Split the array and add the first part to the end

Examples:

Input : arr[] = {12, 10, 5, 6, 52, 36}
            k = 2
Output : arr[] = {5, 6, 52, 36, 12, 10}
Explanation : Split from index 2 and first 
part {12, 10} add to the end .

Input : arr[] = {3, 1, 2}
           k = 1
Output : arr[] = {1, 2, 3}
Explanation : Split from index 1 and first
part add to the end.

Simple Solution
We one by one rotate array.

C++




// CPP program to split array and move first
// part to end.
#include <bits/stdc++.h>
using namespace std;
  
void splitArr(int arr[], int n, int k)
{
    for (int i = 0; i < k; i++) {
  
        // Rotate array by 1.
        int x = arr[0];
        for (int j = 0; j < n - 1; ++j)
            arr[j] = arr[j + 1];
        arr[n - 1] = x;
    }
}
  
// Driver code
int main()
{
    int arr[] = { 12, 10, 5, 6, 52, 36 };
    int n = sizeof(arr) / sizeof(arr[0]);
    int position = 2;
  
    splitArr(arr, 6, position);
  
    for (int i = 0; i < n; ++i)
        printf("%d ", arr[i]);
  
    return 0;
}

Java




// Java program to split array and move first
// part to end.
  
import java.util.*;
import java.lang.*;
class GFG {
    public static void splitArr(int arr[], int n, int k)
    {
        for (int i = 0; i < k; i++) {
  
            // Rotate array by 1.
            int x = arr[0];
            for (int j = 0; j < n - 1; ++j)
                arr[j] = arr[j + 1];
            arr[n - 1] = x;
        }
    }
  
    // Driver code
    public static void main(String[] args)
    {
        int arr[] = { 12, 10, 5, 6, 52, 36 };
        int n = arr.length;
        int position = 2;
  
        splitArr(arr, 6, position);
  
        for (int i = 0; i < n; ++i)

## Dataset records
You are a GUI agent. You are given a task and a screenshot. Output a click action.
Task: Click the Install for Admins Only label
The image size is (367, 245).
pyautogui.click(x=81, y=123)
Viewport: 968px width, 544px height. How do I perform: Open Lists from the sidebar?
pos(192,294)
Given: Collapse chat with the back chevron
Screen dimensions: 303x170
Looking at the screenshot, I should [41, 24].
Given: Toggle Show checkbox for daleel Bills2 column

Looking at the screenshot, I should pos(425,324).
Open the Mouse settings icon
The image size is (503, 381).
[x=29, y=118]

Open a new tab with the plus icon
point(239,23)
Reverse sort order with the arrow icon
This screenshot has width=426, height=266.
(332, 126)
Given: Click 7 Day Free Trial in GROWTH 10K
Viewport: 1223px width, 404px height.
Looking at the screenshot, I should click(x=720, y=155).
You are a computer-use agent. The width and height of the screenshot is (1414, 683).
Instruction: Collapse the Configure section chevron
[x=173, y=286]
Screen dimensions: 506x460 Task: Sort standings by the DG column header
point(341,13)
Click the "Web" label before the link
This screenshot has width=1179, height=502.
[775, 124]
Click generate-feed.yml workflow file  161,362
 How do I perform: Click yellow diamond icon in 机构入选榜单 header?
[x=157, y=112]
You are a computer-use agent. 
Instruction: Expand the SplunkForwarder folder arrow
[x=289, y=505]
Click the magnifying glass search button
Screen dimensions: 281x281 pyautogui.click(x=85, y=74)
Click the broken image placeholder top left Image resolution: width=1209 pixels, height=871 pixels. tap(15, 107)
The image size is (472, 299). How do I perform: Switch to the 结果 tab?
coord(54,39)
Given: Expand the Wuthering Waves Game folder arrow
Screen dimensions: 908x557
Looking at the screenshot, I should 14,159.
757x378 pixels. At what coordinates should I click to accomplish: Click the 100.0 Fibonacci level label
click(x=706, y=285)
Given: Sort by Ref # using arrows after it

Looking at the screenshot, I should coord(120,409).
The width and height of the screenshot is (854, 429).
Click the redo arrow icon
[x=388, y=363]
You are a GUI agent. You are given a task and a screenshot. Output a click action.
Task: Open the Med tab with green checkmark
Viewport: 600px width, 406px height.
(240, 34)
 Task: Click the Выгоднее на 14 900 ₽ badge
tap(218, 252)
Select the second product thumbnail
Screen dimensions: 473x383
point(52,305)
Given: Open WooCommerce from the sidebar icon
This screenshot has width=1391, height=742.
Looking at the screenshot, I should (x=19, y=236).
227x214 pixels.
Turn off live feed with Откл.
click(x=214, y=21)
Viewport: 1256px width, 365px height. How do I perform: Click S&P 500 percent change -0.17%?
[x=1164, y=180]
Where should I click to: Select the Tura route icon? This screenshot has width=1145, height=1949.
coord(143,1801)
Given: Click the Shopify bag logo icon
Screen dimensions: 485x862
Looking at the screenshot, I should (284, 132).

## EXERCISE TASK 1
Answer these questions using the excerpt on splitting an array:
(a) In the second input, what value does k have?
(b) What output array is given for the input {12, 10, 5, 6, 52, 36} with k = 2?
(c) In the C++ driver code, what value is assigned to position?
## EXERCISE TASK 2
Retype the excerpt on splitting an array between "Split the array" and "to the end .", inclusive.
## EXERCISE TASK 3
Extend the excerpt on splitting an array, starting right after its last line.
Nothing in the entries is needed for this work.

## WRITTEN REPLY 1
(a) 1
(b) {5, 6, 52, 36, 12, 10}
(c) 2

## WRITTEN REPLY 2
Split the array and add the first part to the end

Examples:

Input : arr[] = {12, 10, 5, 6, 52, 36}
            k = 2
Output : arr[] = {5, 6, 52, 36, 12, 10}
Explanation : Split from index 2 and first 
part {12, 10} add to the end .

## WRITTEN REPLY 3
            System.out.print(arr[i] + " ");
    }
}
  
// Code Contributed by Mohit Gupta_OMG <(0_o)>

Python3




# Python program to split array and move first
# part to end.
  
def splitArr(arr, n, k): 
    for i in range(0, k): 
        x = arr[0]
        for j in range(0, n-1):
            arr[j] = arr[j + 1]
          
        arr[n-1] = x
          
  
# main
arr = [12, 10, 5, 6, 52, 36]
n = len(arr)
position = 2
  
splitArr(arr, n, position)
  
for i in range(0, n): 
    print(arr[i], end = ' ')
  
# Code Contributed by Mohit Gupta_OMG <(0_o)>   

C#




// C# program to split array 
// and move first part to end.
using System;
  
class GFG {
      
    // Function to spilt array and
    // move first part to end
    public static void splitArr(int[] arr, int n,
                                int k)
    {
        for (int i = 0; i < k; i++) 
        {
  
            // Rotate array by 1.
            int x = arr[0];
            for (int j = 0; j < n - 1; ++j)
                arr[j] = arr[j + 1];
            arr[n - 1] = x;
        }
    }
  
    // Driver code
    public static void Main()
    {
        int[] arr = {12, 10, 5, 6, 52, 36};
        int n = arr.Length;
        int position = 2;
        splitArr(arr, 6, position);
  
        for (int i = 0; i < n; ++i)
            Console.Write(arr[i] + " ");
    }
}
  
// This code is contributed by Shrikant13.

PHP




<?php
// PHP program to split array 
// and move first part to end.
  
function splitArr(&$arr, $n, $k)
{
    for ($i = 0; $i < $k; $i++) 
    {
  
        // Rotate array by 1.
        $x = $arr[0];
        for ($j = 0; $j < $n - 1; ++$j)
            $arr[$j] = $arr[$j + 1];
        $arr[$n - 1] = $x;
    }
}
  
// Driver code
$arr = array(12, 10, 5, 6, 52, 36);
$n = sizeof($arr);
$position = 2;
  
splitArr($arr, 6, $position);
  
for ($i = 0; $i < $n; ++$i)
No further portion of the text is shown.